相對於讀取CSV檔案,寫入CSV檔案時,我們需要使用csv模組的writer()方法建立一個writer物件,再使用writerow()或writerows()方法逐行或一次寫入多行資料到CSV檔案。
以下範例將建立一個CSV檔案,將我們剛剛下載的"元大台灣50"在二月份的日成交資訊複製過來,其中newline=""的目的是避免每一列之間多出一個空白列。
with open("STOCK_DAY_0050_202202_copy.csv", mode="w", newline="") as csv_write_file:
  csv_write_data = csv.writer(csv_write_file)
  csv_write_data.writerows(csv_read_list)
執行過後,在主目錄底下會多出一個STOCK_DAY_0050_202202_copy.csv檔案,內容和STOCK_DAY_0050_202202.csv相同。
複製的CSV

設定分隔符號:delimiter關鍵字

前面提到,CSV檔案的分隔字元可以不是逗號,在寫入CSV檔案時,需要在writer()方法內用到delimiter關鍵字,如以下範例使用空格" "做為分隔符號。
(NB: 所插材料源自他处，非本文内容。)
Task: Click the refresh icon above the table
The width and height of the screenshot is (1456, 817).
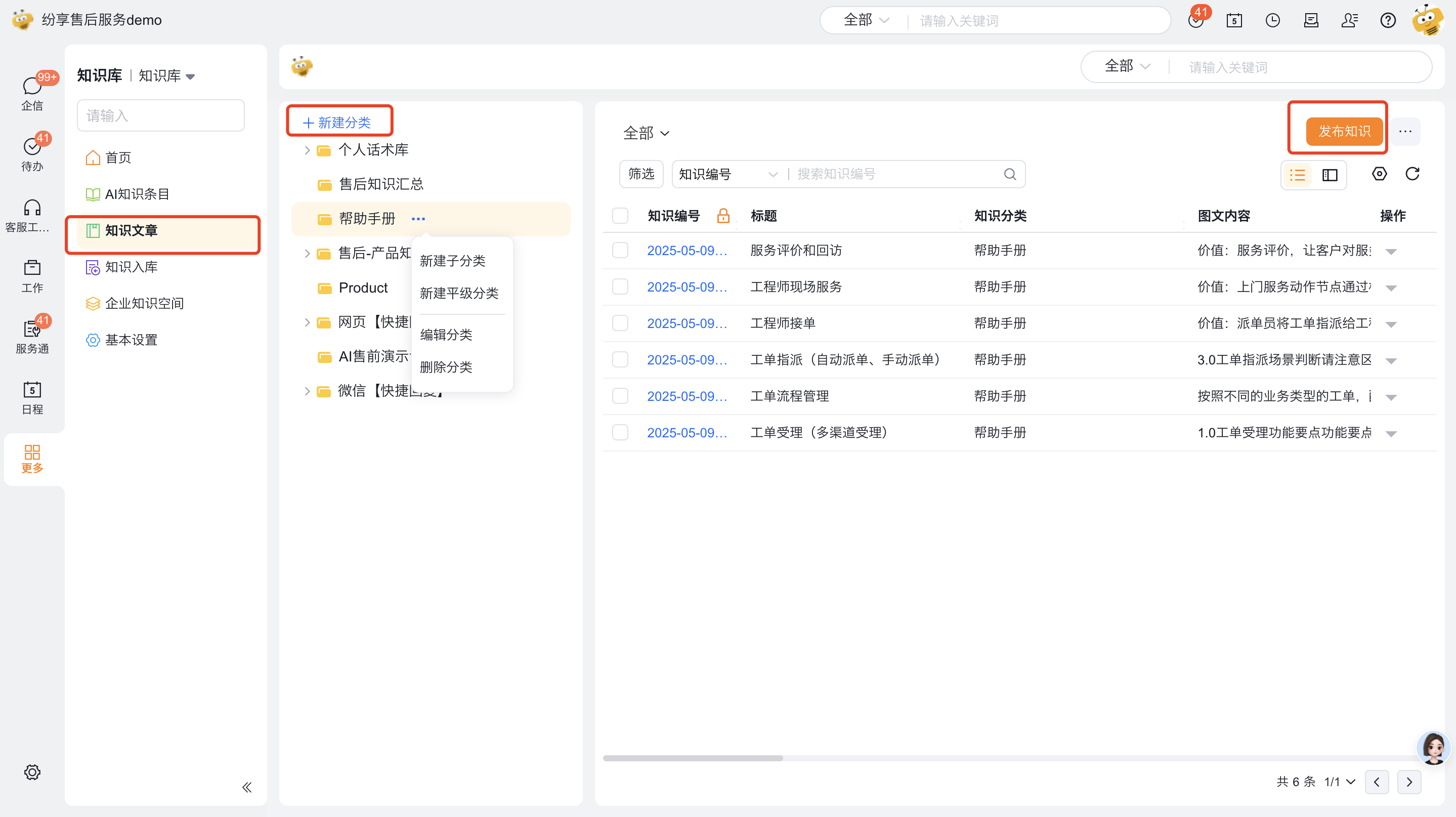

with open("STOCK_DAY_0050_202202_delimiter.csv", mode="w", newline="") as csv_write_file:
  csv_write_data = csv.writer(csv_write_file, delimiter=" ")
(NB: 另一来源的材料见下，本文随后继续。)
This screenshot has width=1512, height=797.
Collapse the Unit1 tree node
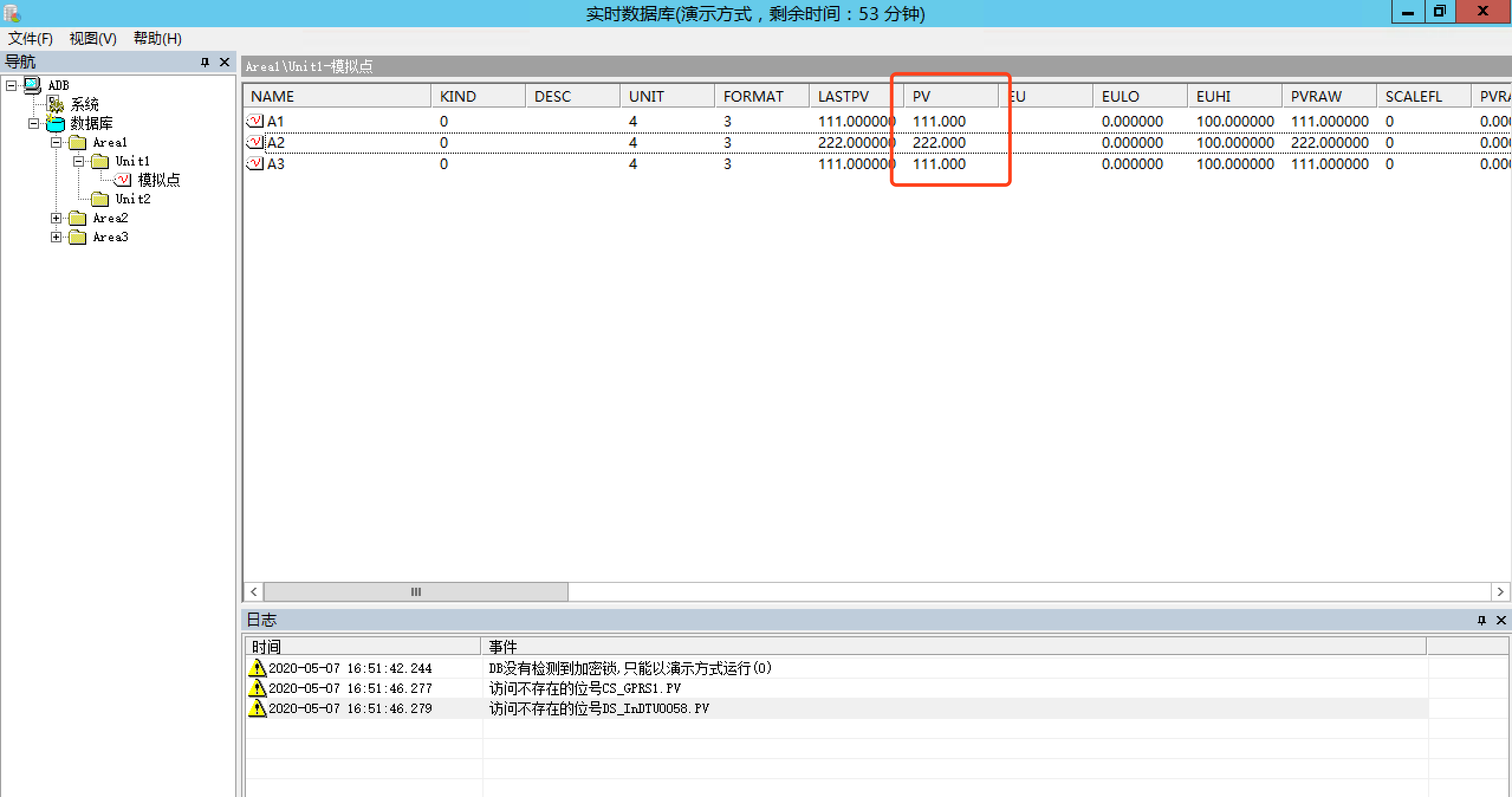click(x=79, y=161)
  csv_write_data.writerows(csv_read_list)
可以看到欄位之間的分隔不再是預設的逗點,而是變成空格。
使用空格做為欄位分隔符號
在讀取分隔字元不是逗點的CSV檔案時,reader()方法也要做對應的設定,否則就會出現非預期的結果,如以下的錯誤範例,它在讀取前面使用空格分隔的CSV檔案"STOCK_DAY_0050_202202_delimiter.csv"時,把數字內的逗點當成了分隔點。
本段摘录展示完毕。